Wednesday, November 29, 2006

The Space of Possibility

Karen-Claire Voss is a voice I've just discovered by courtesy of Shelley Mitchell. I've written of Shelley in an earlier blog - she is the founder of The Actors Center of San Francisco and gained fame and kudos for her one woman performance of Talking with Angels. Shelley embodies the roots of acting as the act of communication between human beings. Her performance of Talking with Angels showcases what acting can be at its very best: communicating via heart, body and soul.

We have so much to learn from this meaning of the craft of acting.

Contrast that to the term "Customer intimacy" as its used in business today.

Can we really take that to mean that a business is really committed to developing authentic meaningful relationships with their customers?

Acting has suffered from the same deterioration in meaning.

From a supreme act of communication, acting now conjures up images of "faking it" "emotional manipulation"

We in business must be careful when we use terms like customer intimacy that there is genuine intent and real operational heft supporting such a claim.

'Ware! A customer tricked is a customer lost.


Now, back to Karen-Claire Voss who speaks wisely from Istanbul, Turkey having survived the wilds of Berkeley "methodolatory". She calls us to action to search for a world of joy and adventure; She sees the university as a space of possibility: (I have interjected spacing and bolding on her original words found at the link above)

"All thinking men and women,
whether directly involved with education or not,
need to make a conscious effort
to rediscover the vision of education
as a process characterized
not only by rigor, but by wonder;
not only by closing, but by opening.


Far from being a romantic, irrelevant fantasy,
this vision is critically important.
Without it, all of us inevitably lose sight of what real education means.

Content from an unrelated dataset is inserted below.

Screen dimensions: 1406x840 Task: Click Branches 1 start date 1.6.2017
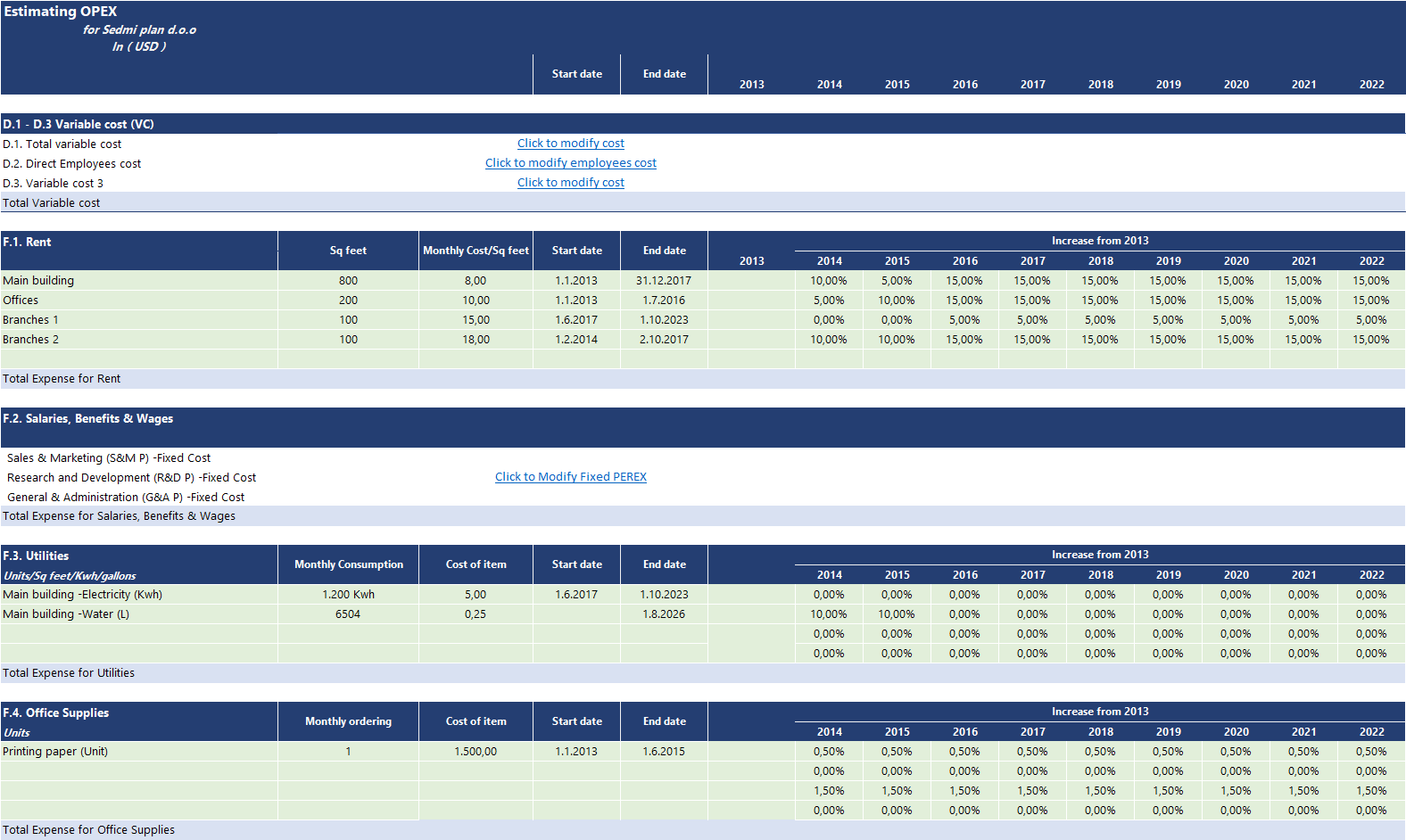pyautogui.click(x=576, y=320)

....developing countries like Turkey, Rumania, and the former Soviet Union....particularly (poignantly, painfully)
susceptible to being seduced by an image of education
as the mere acquisition of technical skills of one sort or another
...thinking of the gathering, classification and organization of data
as being the same as .... the seeking of wisdom
....the mere fact of complexity as being the same as quality"

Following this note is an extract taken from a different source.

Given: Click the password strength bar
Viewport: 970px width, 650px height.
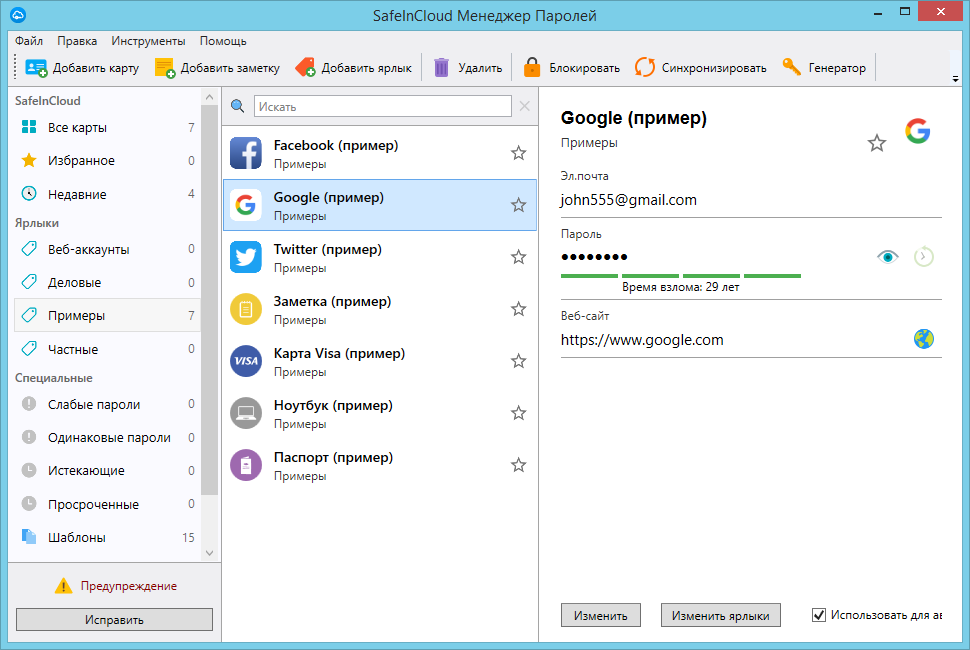Looking at the screenshot, I should [x=680, y=275].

For more on Karen-Claire Voss see http://istanbul-yes-istanbul.co.uk/index.html
For more on Shelley Mitchell see http://www.shelleymitchell.org/

Monday, November 13, 2006

Putting the Patient in the Picture

I've been writing for CRMGuru since 1998 when it was called CRMTalk, a wonderful community emerged out of that interchange and grew into the Guru thing. My involvement with CRMGuru has been very valuable in teaching me to write and communicate better. This article just came out today - I had interviewed Joel Berman right after he was the star of the Health Information Management Systems Society Conference 2006 in San Diego. He showed us all what was possible in medicine when technology is applied right. I felt the lessons shown there deserved a wider audience outside of the healthcare world and wrote about it for CRMGuru. The full article is posted below. Many thanks to Gwynne Young Managing Editor at CRMGuru.com for great work in slimming it down while bulking up the muscle in content and value. I hope you'll agree! If you do, or if you don't - let me know! It's you I write for!


Nov. 13, 2006
Advances in Customer Management in Health Put the Patient in the Picture


By Mei Lin Fung, www.CIEInstitute.com

Mary Howard (not her real name), 75 years old, went to see her doctor, Joel Berman, M.D. Howard had a case of the shingles, and Berman offered the standard treatment, antiviral and steroid medicines. As Berman related to me in February 2006, after his presentation at the Healthcare Information Management and Systems Society Conference in San Diego, California, his patient then told him, "I had a very bad reaction to the steroid last time. I couldn't sleep, and it made me very nervous. How important is it?"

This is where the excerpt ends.